WHAT IS NEEDED: Retype the opening lines of the data exactly, stopping after the line that contains "[FrancoAngeli su Linkedin] (38, 2140)". Skip every picture.

[Start of Attachment]

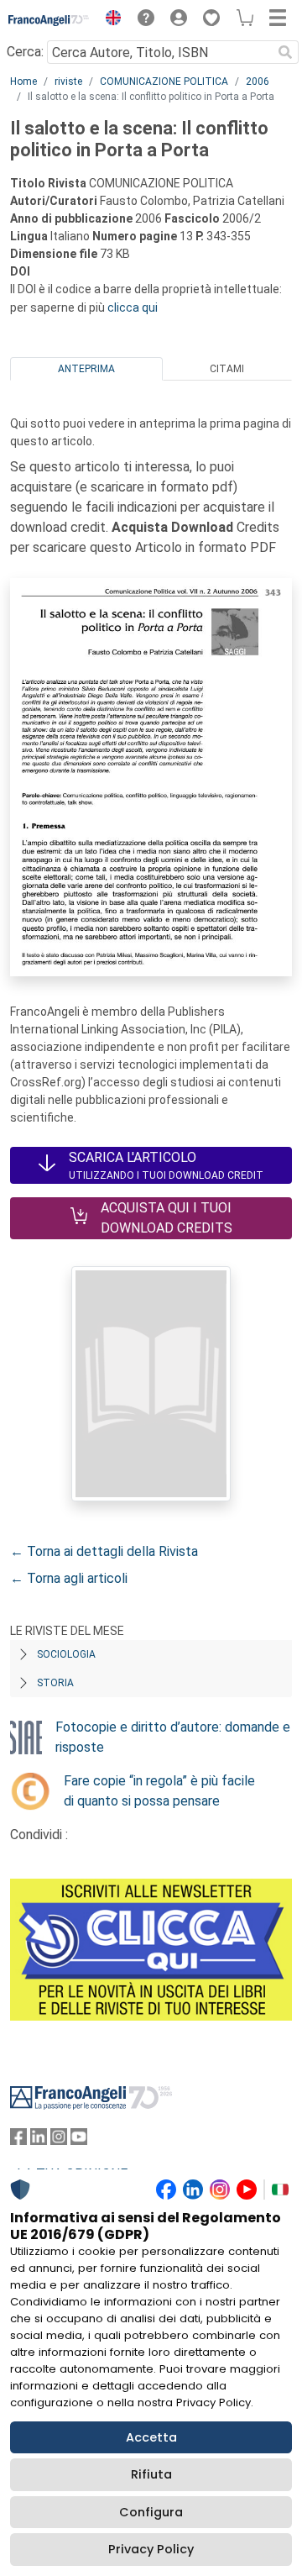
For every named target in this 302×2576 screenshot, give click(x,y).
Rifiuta (151, 2474)
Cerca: (25, 52)
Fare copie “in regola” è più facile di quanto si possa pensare (159, 1791)
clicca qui (132, 307)
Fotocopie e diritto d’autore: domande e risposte (172, 1737)
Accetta (151, 2437)
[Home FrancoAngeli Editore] (49, 20)
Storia (55, 1683)
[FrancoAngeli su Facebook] (18, 2140)
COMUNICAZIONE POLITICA (164, 81)
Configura (151, 2512)
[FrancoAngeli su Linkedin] (38, 2140)
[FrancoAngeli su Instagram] (58, 2140)
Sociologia (66, 1654)
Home (23, 81)
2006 (257, 81)
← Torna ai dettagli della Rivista (104, 1551)
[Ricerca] (285, 52)
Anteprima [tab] (86, 369)
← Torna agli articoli (69, 1578)
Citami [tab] (227, 369)
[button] (109, 20)
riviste (68, 81)
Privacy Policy (151, 2549)
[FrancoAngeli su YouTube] (78, 2140)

[End of Attachment]

OUTPUT OF THE EXERCISE:
For every named target in this 302×2576 screenshot, give click(x,y).
Rifiuta (151, 2474)
Cerca: (25, 52)
Fare copie “in regola” è più facile di quanto si possa pensare (159, 1791)
clicca qui (132, 307)
Fotocopie e diritto d’autore: domande e risposte (172, 1737)
Accetta (151, 2437)
[Home FrancoAngeli Editore] (49, 20)
Storia (55, 1683)
[FrancoAngeli su Facebook] (18, 2140)
COMUNICAZIONE POLITICA (164, 81)
Configura (151, 2512)
[FrancoAngeli su Linkedin] (38, 2140)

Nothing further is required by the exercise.